The last scene was met with laughter by a test screening, something that Hader attributed to a more absurdist and comedic take on the scene. Hader claimed to have sent a new version of the script, which would end up being the final version of the episode.

===Casting===
Casting director Allison Jones guest stars as herself, having previously appeared in "The Audition". Jones' casting assistant, Ben Harris, also appears as himself in Barry's audition scene.

==Reception==
===Viewers===
The episode was watched by 0.294 million viewers, earning a 0.06 in the 18-49 rating demographics on the Nielson ratings scale. This means that 0.06 percent of all households with televisions watched the episode. This was a 18% increase from the previous episode, which was watched by 0.249 million viewers with a 0.04 in the 18-49 demographics.

===Critical reviews===
"limonada" received critical acclaim. The review aggregator website Rotten Tomatoes reported a 100% approval rating for the episode, based on 7 reviews with an average rating of 9.5/10.

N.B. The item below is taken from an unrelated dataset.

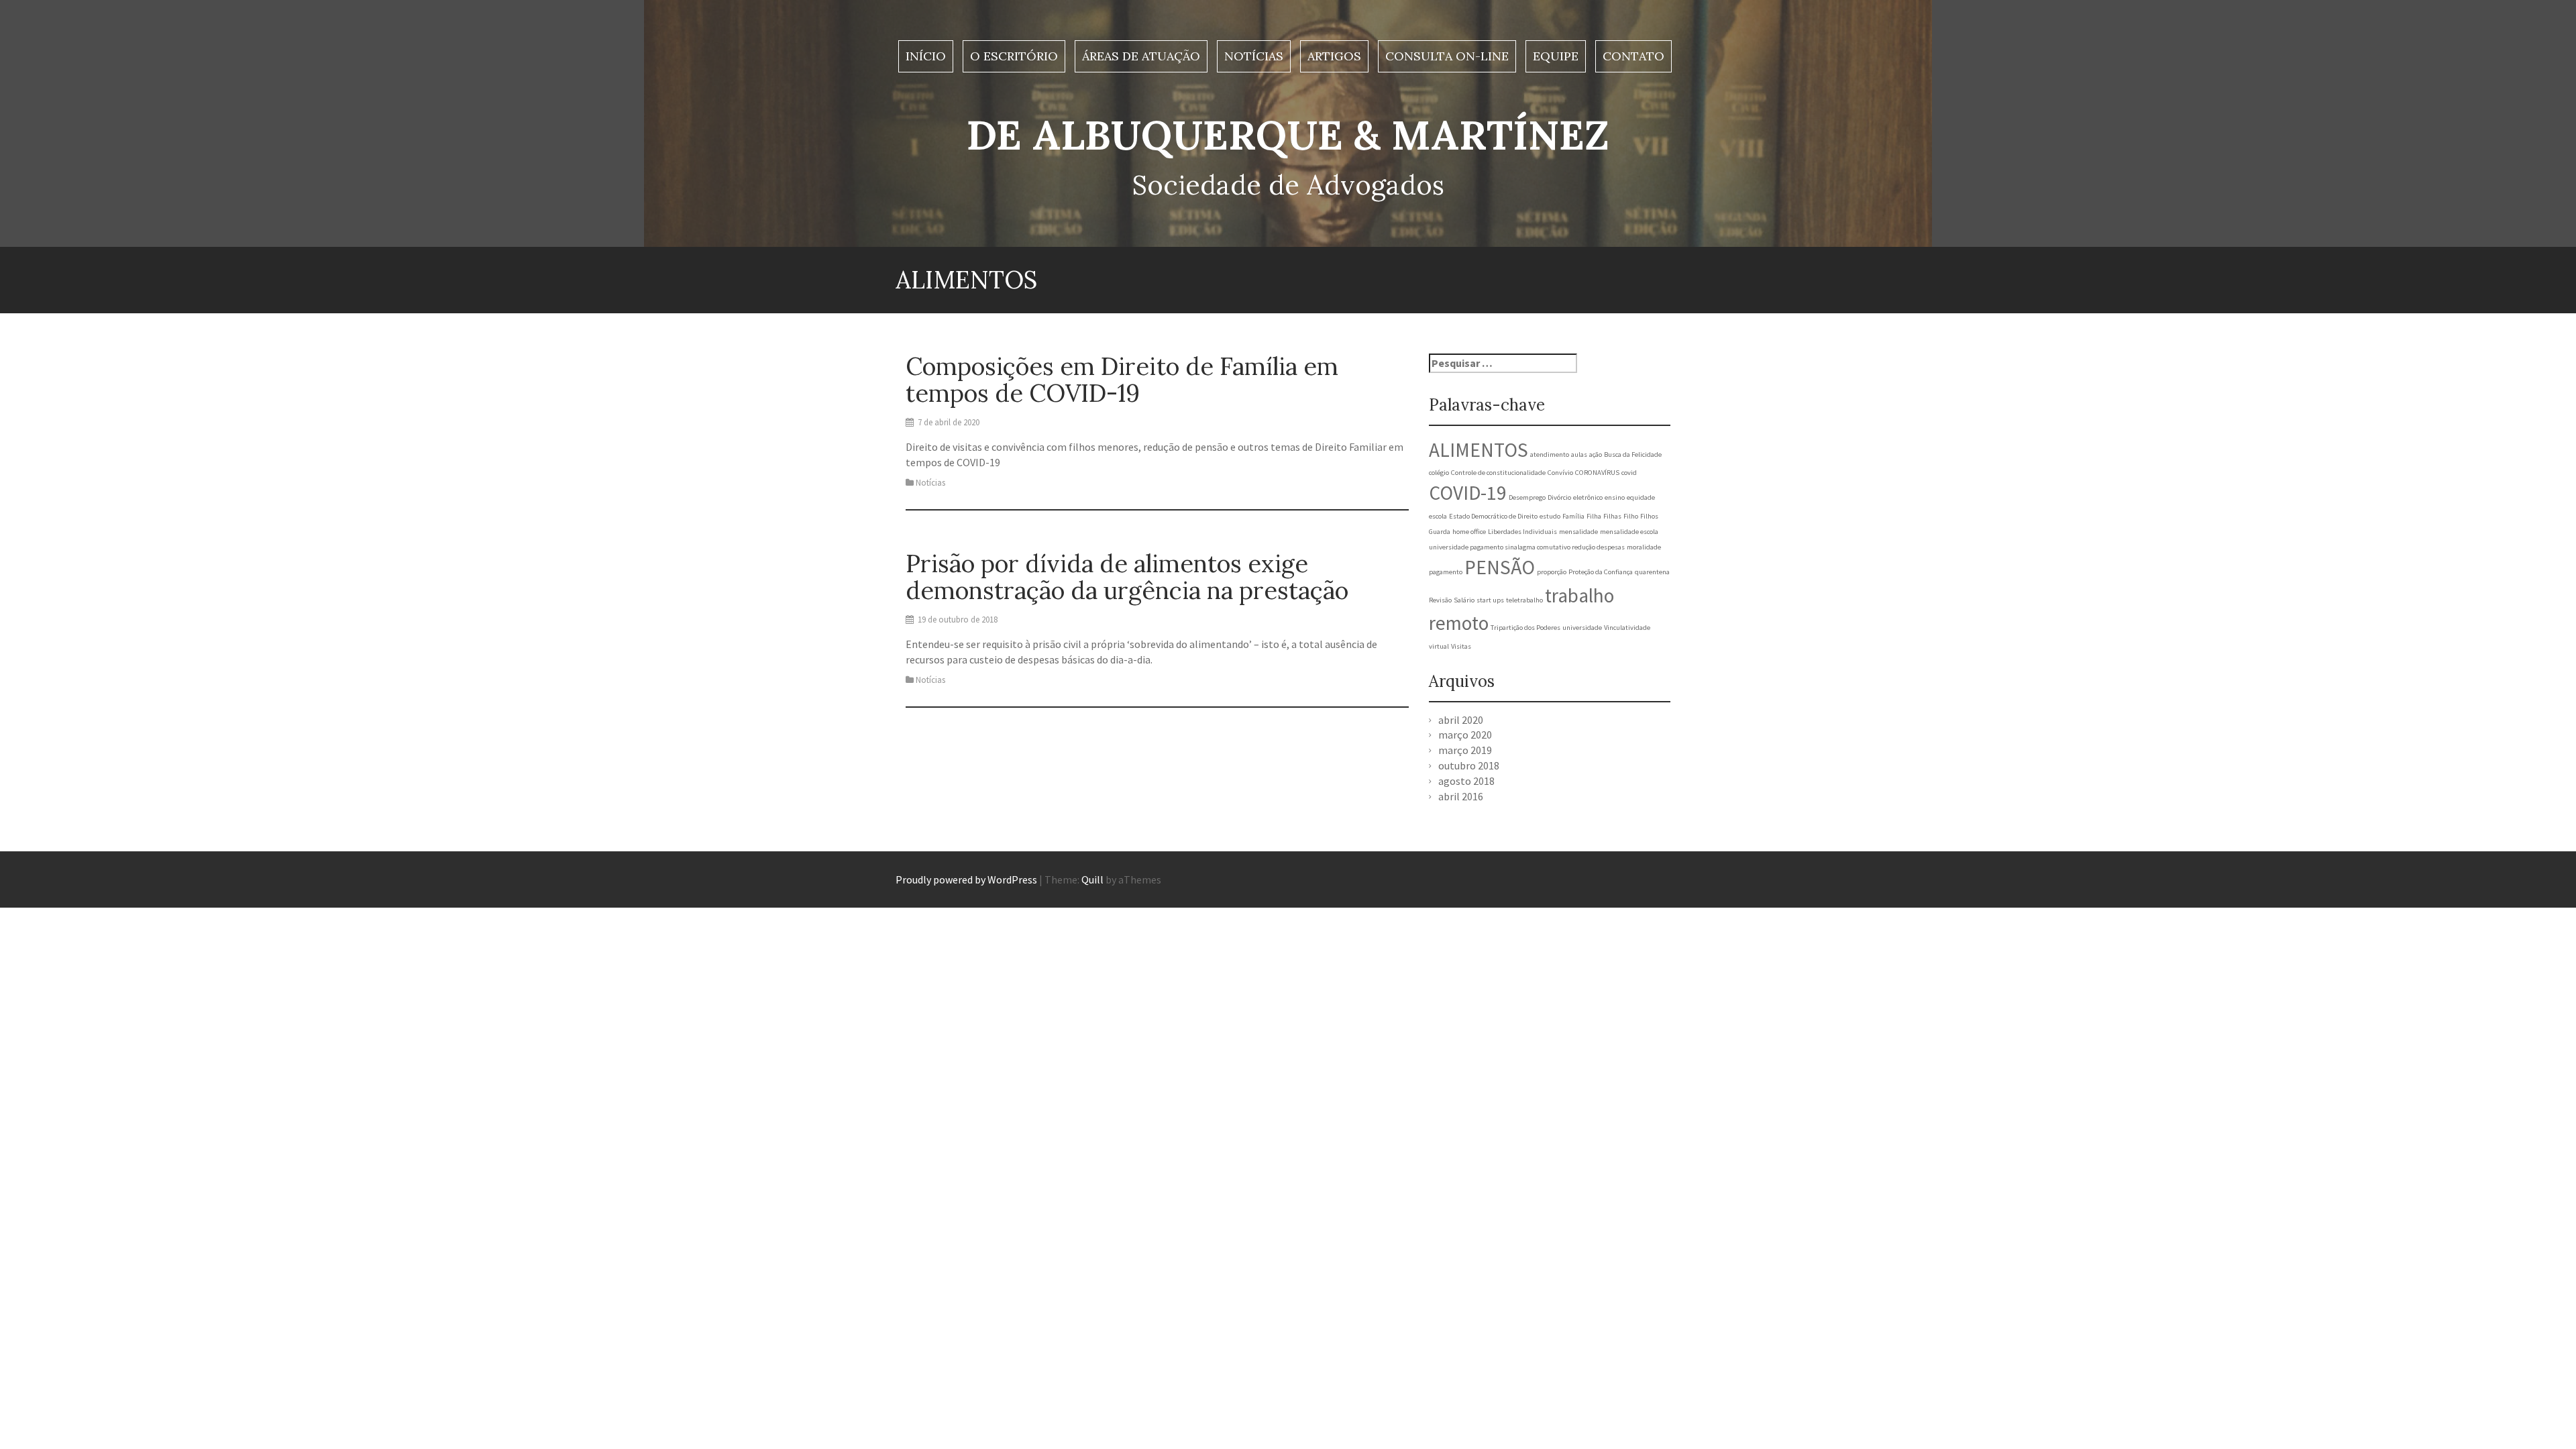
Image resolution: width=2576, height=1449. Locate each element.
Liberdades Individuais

David Cote of The A.V. Club gave the episode an "A−" and wrote, "We end on extreme close ups of a wet-eyed Barry saying, 'I love you, Mr. Cousineau. Do you love me?' Cousineau, face frozen in shock, nods. 'Can you say it?' 'I love you, Barry.' 'Can you say it again?' In this false-face world where performance corrupts every aspect of life, violence is improvised for a single take, but kindness has to be rehearsed."

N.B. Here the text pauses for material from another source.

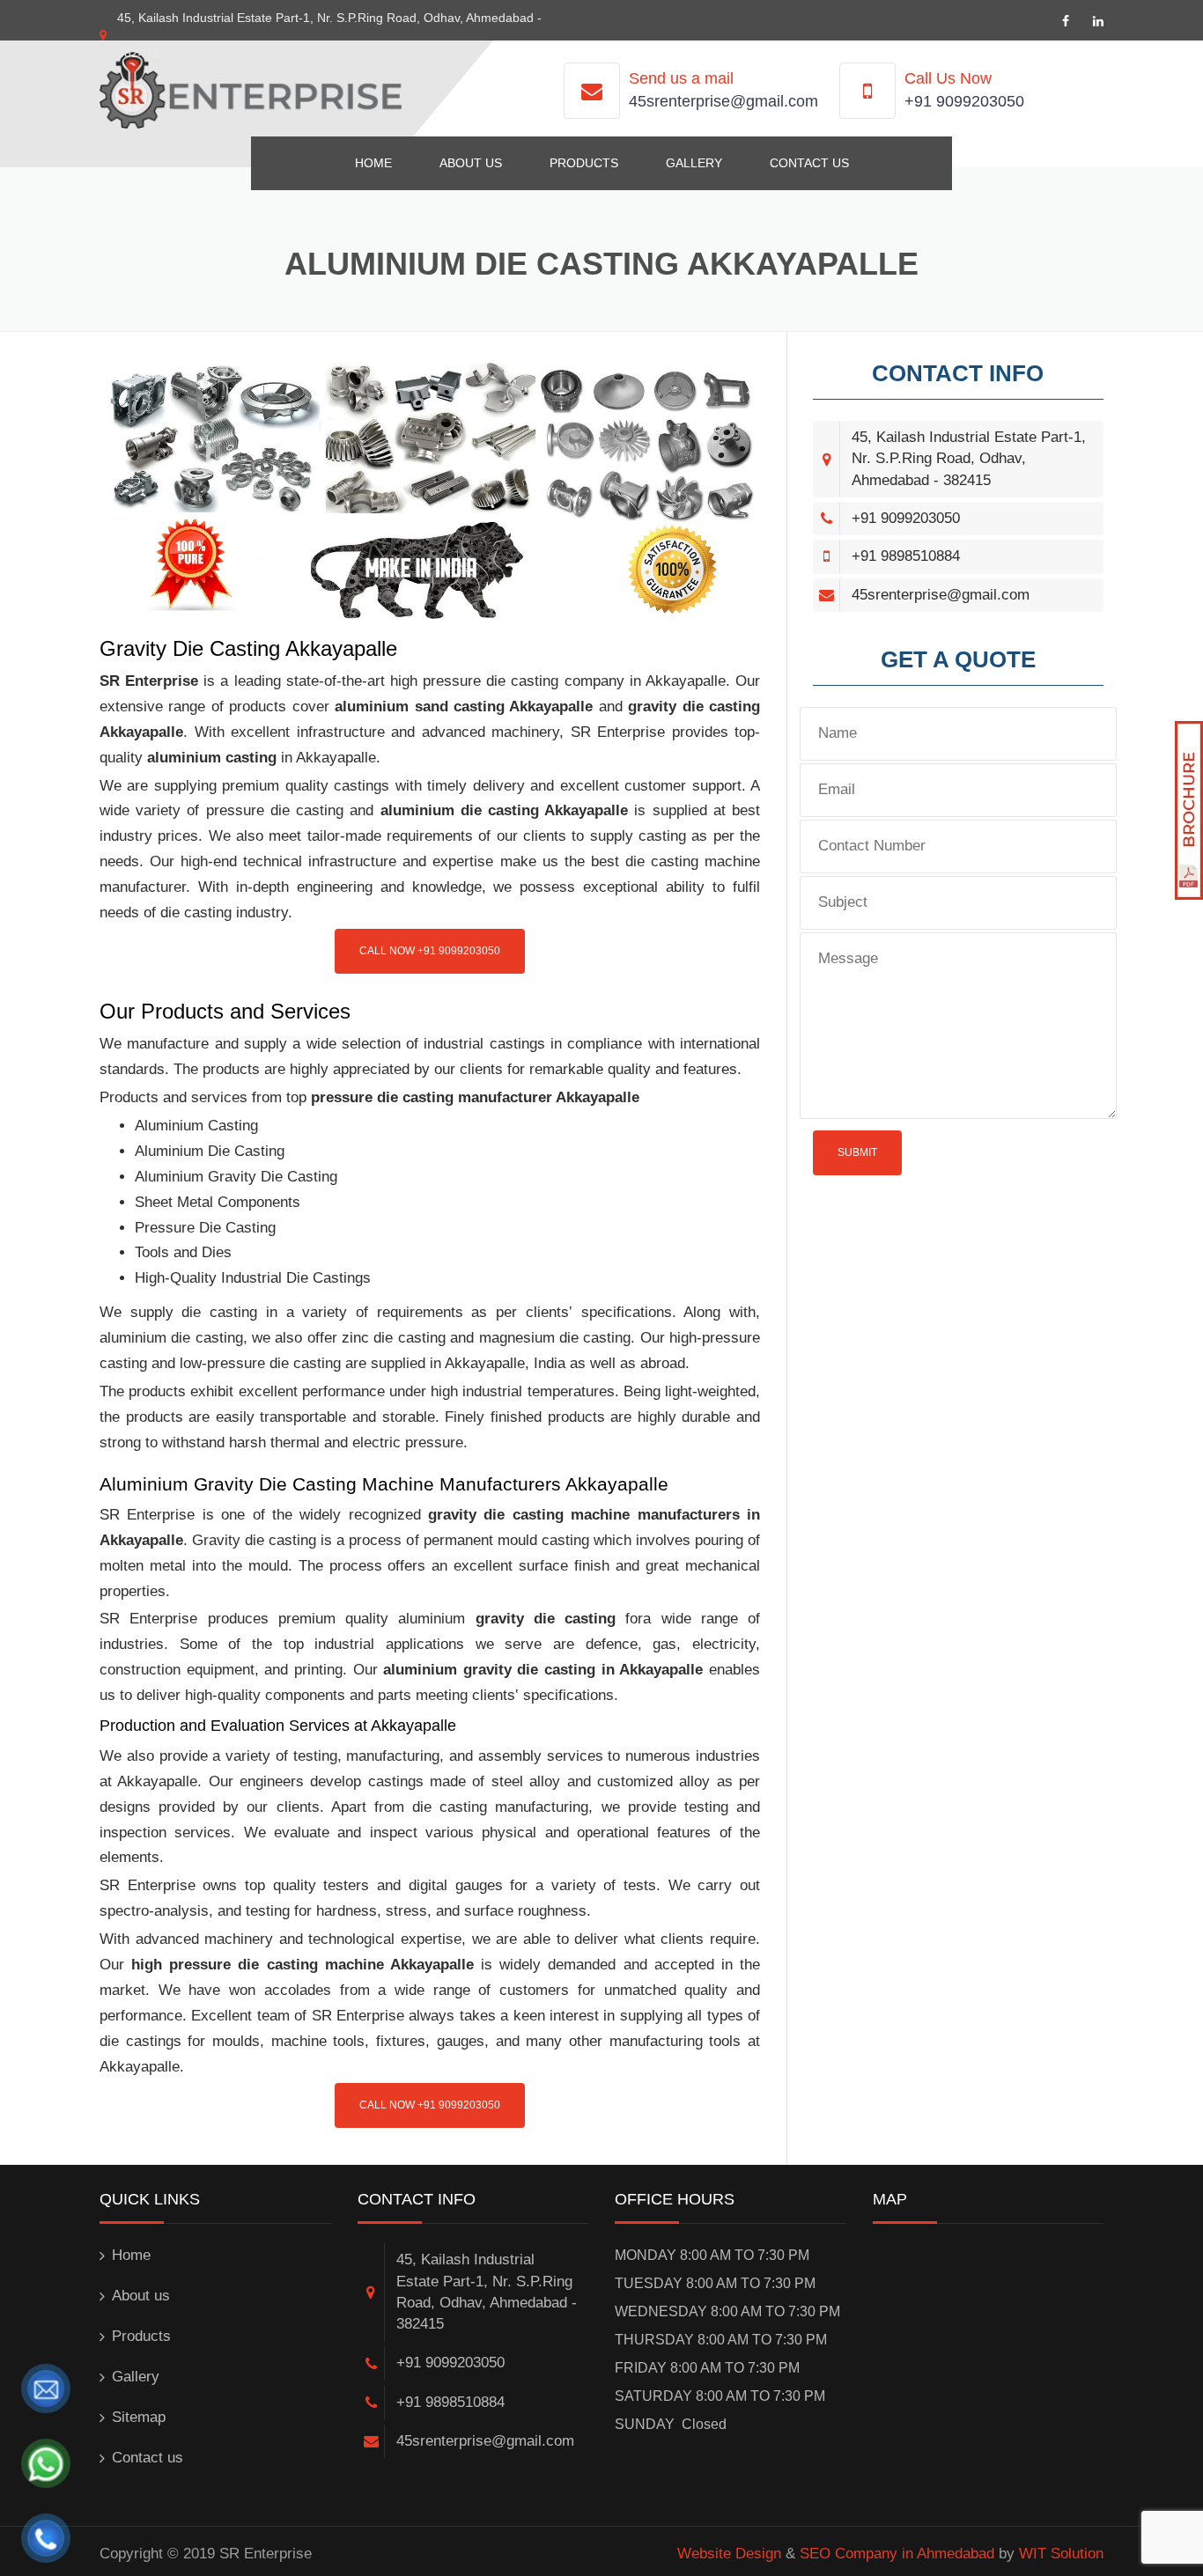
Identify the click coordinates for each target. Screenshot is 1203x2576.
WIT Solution (1061, 2553)
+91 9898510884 (906, 556)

Ben Rosenstock of Vulture gave the episode a perfect 5 star rating out of 5 and wrote, "Sally's obliviousness has been played for comedy until now, even as season two considerably deepened her character. But it becomes a source of drama in 'Limonada' when we learn that her relationship with Barry is not the same as the romance we once watched unfold." Nick Harley of Den of Geek gave the episode a 4.5 star rating out of 5 and wrote, "Season 3 of Barry is off to a wonderful, if terrifying start. Barry's behavior has never been more manic and threatening, but the show is still managing to be as funny as ever. Bill Hader also continues to be an absolute whiz behind the camera. He delivers two hilarious scenes by juxtaposing foreground and background action. It's savvy stuff, but we shouldn't expect anything less from this series at this point."

===Accolades===
TVLine named Bill Hader the "Performer of the Week" for the week of May 7, 2022, for his performance in the episode. The site wrote, "The line between comedy and drama is so thin here — at times, we're not even sure if we should be laughing or not — but Hader dances along that line like an expert circus performer. His stunning work on Barry this season is showing us a man at the very end of his rope... and that end is fraying quickly."